In mid-December we received a call from one of the sales equity guys at a major investment bank we speak to rather infrequently. He pointed out that “credit was exploding” and that credit was the place to look at “as oil problems are spilling over”.

Those types of calls are almost always marking a local extreme inflection point. We wrote about the fact that panic had gotten ahead of itself in late December. Since then, both US and European credit, have managed retracing almost the entire move higher.

Oil was a big driver back then, and everybody was suddenly a professional when it comes to oil. Not overly surprising, oil put in a low right at the time we saw oil volatility index, OIV, explode to the upside. Back then we wrote and showed the chart below;

Oil volatility is now in full explosion mode. This is pure panic and these levels won’t be sustainable long-term…
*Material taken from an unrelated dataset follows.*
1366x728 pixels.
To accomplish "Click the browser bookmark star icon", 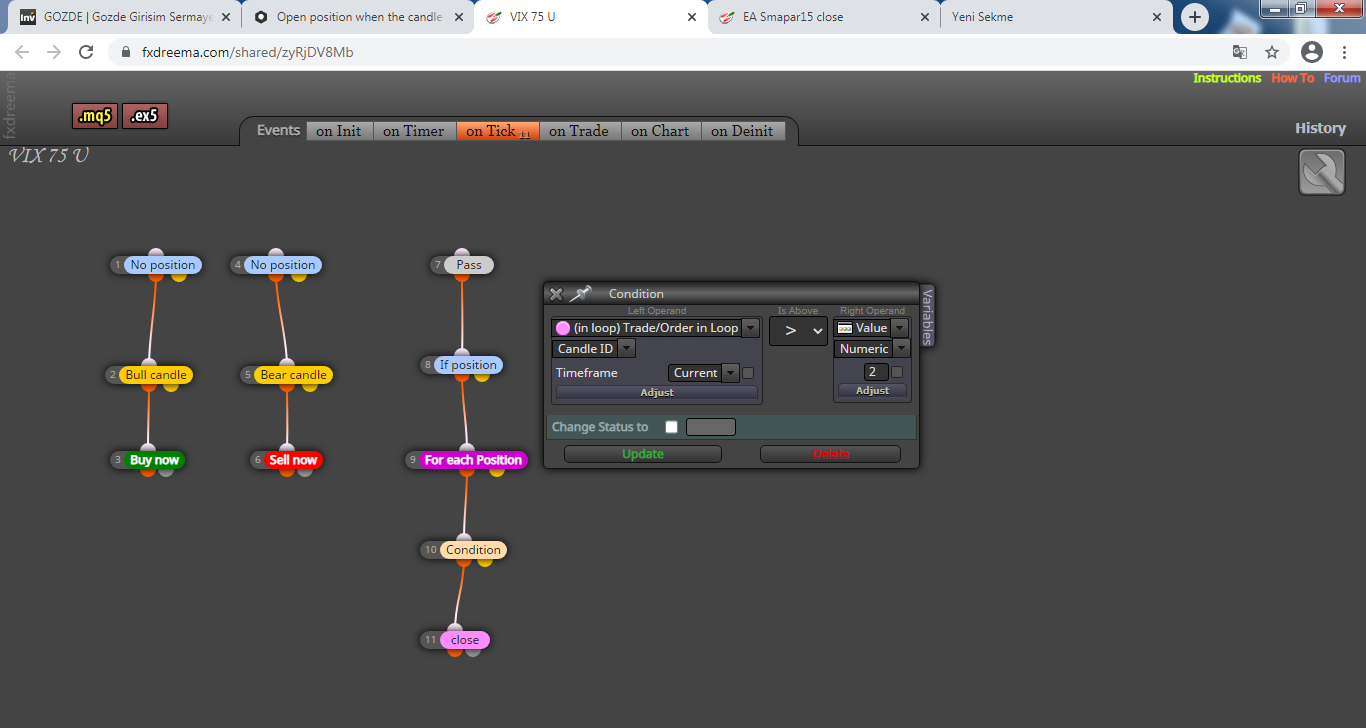I will click(1272, 52).
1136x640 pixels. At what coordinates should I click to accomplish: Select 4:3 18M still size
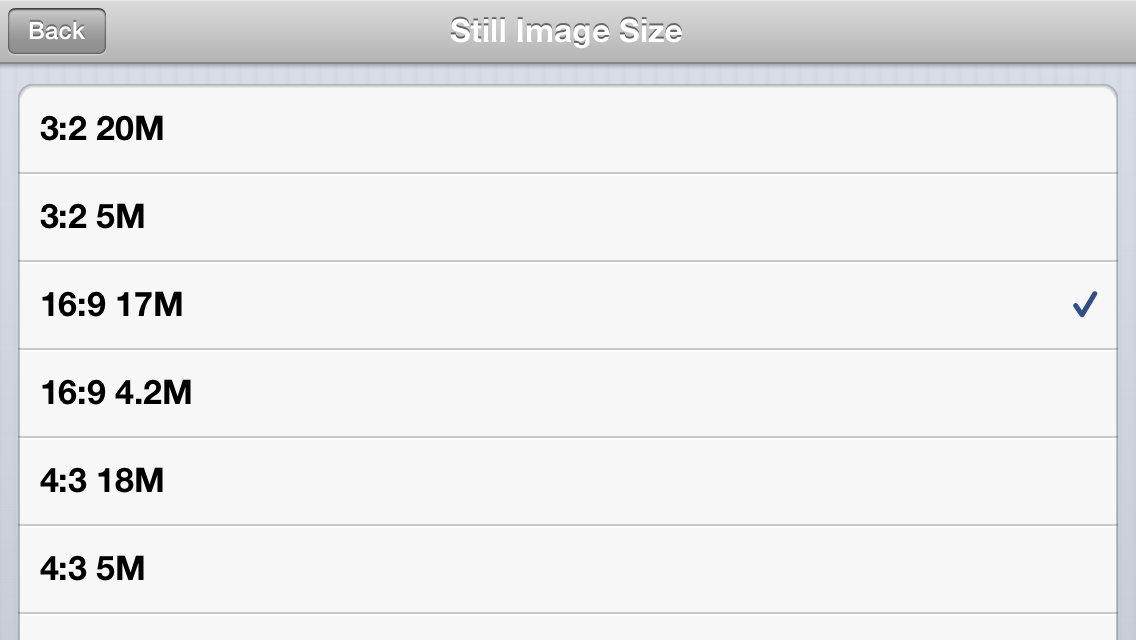point(567,482)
Oil (white) versus Oil volatility (orange).

We must admit we have no great view on oil here. 55 is a big resistance level to watch closely. The panic component of oil is gone, but the question is how far down do you sell credit?

Below chart shows the US credit (white inverted) and oil (orange). The two were glued together post the October sell off, but recently credit markets have become very leisure about risk, as now Powell seems to have found his put again.

We tend to look at the world of risk from a global perspective and not only from the equities angle. As we look at the self-explanatory chart below, and watch investors puke credit protection (and equity index volatility as well), we are eagerly waiting for that sales call from the equity guy explaining to us that credit is now telling us all is fine.